The vocabulary is political

Remember when the (GW) Bush administration decided that torture should be called “enhanced interrogation techniques,” and then the New York Times, like all other American news sources, started to call torture “enhanced interrogation techniques,” and people wrote angry letters to the public editor, and the public editor eventually wrote that if the White House decides that torture should not be called torture then calling torture torture is a political issues on which reporters should not take sides?

And Paul Krugman wrote a column in which he said that if the Bush administration declared that the Earth is flat, then the New York Times would have an article headlined “Roundness of Earth disputed,” in which it would make sure to have quotes both from round-Earther and flat-Earther?

Part of the reason for all this, as explained in this very good article in The Atlantic, is that political reporters (as opposed to political opinion writers) need access, that is, they need White House officials to talk to them, whether on the record or off the record.
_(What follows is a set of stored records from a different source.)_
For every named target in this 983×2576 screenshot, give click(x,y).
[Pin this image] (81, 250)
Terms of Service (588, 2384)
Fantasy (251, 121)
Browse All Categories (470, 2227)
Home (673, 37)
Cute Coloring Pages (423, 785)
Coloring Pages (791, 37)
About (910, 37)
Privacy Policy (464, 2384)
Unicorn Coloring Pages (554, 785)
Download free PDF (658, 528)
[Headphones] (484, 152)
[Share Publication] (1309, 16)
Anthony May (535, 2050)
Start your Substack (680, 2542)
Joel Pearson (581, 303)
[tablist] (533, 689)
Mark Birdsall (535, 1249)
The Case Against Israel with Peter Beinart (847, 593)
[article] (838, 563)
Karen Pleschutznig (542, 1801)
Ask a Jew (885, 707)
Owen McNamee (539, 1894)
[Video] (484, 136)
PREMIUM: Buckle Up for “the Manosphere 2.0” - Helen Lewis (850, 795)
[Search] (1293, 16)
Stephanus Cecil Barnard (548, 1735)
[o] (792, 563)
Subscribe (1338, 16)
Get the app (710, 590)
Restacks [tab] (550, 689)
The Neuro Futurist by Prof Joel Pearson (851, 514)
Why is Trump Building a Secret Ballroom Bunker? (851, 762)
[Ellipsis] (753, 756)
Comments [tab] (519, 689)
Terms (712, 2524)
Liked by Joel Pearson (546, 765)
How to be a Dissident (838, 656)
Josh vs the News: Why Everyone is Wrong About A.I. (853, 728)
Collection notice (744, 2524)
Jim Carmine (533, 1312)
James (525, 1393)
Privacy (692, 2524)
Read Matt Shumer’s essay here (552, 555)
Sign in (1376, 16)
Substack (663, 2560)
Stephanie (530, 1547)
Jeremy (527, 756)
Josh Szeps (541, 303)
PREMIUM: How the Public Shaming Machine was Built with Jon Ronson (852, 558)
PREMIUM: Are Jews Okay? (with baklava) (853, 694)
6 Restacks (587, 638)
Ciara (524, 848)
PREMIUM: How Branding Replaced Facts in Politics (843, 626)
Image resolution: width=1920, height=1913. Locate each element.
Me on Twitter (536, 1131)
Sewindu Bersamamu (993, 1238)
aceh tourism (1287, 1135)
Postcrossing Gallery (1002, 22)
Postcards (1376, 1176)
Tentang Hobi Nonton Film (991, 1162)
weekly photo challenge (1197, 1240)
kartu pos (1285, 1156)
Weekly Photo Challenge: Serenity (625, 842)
The ability to withhold access gives administration officials great leverage.

And so Myron Ebell, who works in a think-tank financed by the coal industry, and according to whom climate change is a vast conspiracy perpetrated by left-wing scientists, some of which scientists he has personally attacked, and who is being considered to lead the EPA, is now a climate contrarian, according to the New York Times.

Maybe soon enough, outside the opinion page, the New York Times will start calling racism “race realism.”

One thought on “The vocabulary is political

  1. Those of us who were around longer, recall a Pentagon spokesman answering the question whether the use of tactical nuclear weapons in a European was would also kill friendly troops, replying that “a certain measure of troop deterioration would indeed accompany such use.”